In emphasizing the informalities of a holiday house, where groups of people enjoy relaxing in each other’s company, the new design has unravelled the pretensions of the suburban house. Walking through the front door, you arrive in the kitchen, which functions as the primary room of the house. With a dining table and small sitting area, it works particularly well in welcoming and supporting most social activities. A variety of interconnected rooms make it possible for guests to retire from togetherness while remaining connected. Thick storage walls separate the main room from the rest of the house, and are punctured by discrete and evocatively performative openings that link the upper and lower living areas, allowing activities or conversations that seemed far-off to be glimpsed or overheard.
The existing plasterboard interior shell is largely intact, except for centrally located areas of clear-sealed plywood joinery and linings. The colouration and visual texture of the plywood, riffing with those of the existing timber floors, provide a welcome sensuousness to the rooms. A simple bird’s mouth detail, where box sections of plywood joinery meet, offers one of the few gestures of craft in lieu of the previous tawdry embellishments.

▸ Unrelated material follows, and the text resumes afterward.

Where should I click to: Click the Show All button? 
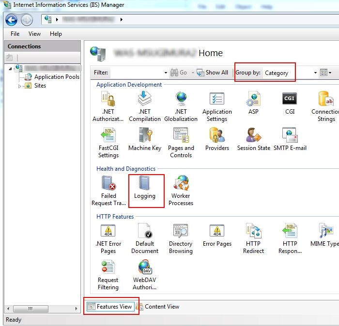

The refurbishment to the front of the house isn’t inspired by cricket, although the screen that wraps the front of the house functions in a similar way to the structures that you find at a cricket ground. Like a cricket sight-screen, in both material and purpose, this white timber-batten structure is constructed in front of, and obscures, the existing brick-veneer and gabled building. Rather than enhancing the appearance of a red-leather ball in a field of play, Vokes and Peters’s screen visually and climatically shields the house. Facing west, the screen contains a comfortable set of spaces to reside in, moderating the western sun and creating privacy to the street while also improving the comfort and ambience of the existing rooms behind.
To stretch the cricketing metaphor a little further, the house demonstrates a physical and conceptual likeness to the scoreboard. Rather than treating the project as a knock-down and rebuild, Vokes and Peters acknowledged that the existing house already had “runs on the board” (my words, not theirs). And like a traditional cricket scoreboard, where you could see people inside changing out the numbers while also watching the game through vacant panels, the new screen has framed openings where people can be seen occupying the novel structure and gazing out to the view beyond.
Noosa Heads House is relatively big by holiday house standards, but has a modest quality to it. Through the simplicity of the chosen building materials and the effort to simply improve what was already there, it expresses an old-fashioned ethic of “making do,” albeit in a sophisticated manner. There is also an awkwardness in this ethic, but rather than being regrettable, it is curiously charming. As you approach the side of the house from the street, the existing gables poke into view from behind the screen, offering a welcome but unexpected quirk that is common to the informal and hodgepodge aesthetic of many holiday houses. Like the shelves within the house, the renovated house is a sort of repository for collecting stuff of interest and for holiday entertainment. And, as Vokes and Peters would have it, a thoroughly enjoyable place to enjoy Cokes and pizzas.
Products and materials
Zincalume steel flashing.
Existing brickwork; hardwood screen in Dulux ‘Whisper White’.
Hoop pine sheets by Austral Plywood in satin polyurethane finish; Bianco Gloss ceramic tiles from The Tile Mob.
Aluminium frames by AWS in clear anodized finish.
Satin polyurethane finish on existing tongue-and-groove hardwood; Bianco Gloss ceramic tiles from The Tile Mob.
Battens and pendants by Clipsal in ‘Black’.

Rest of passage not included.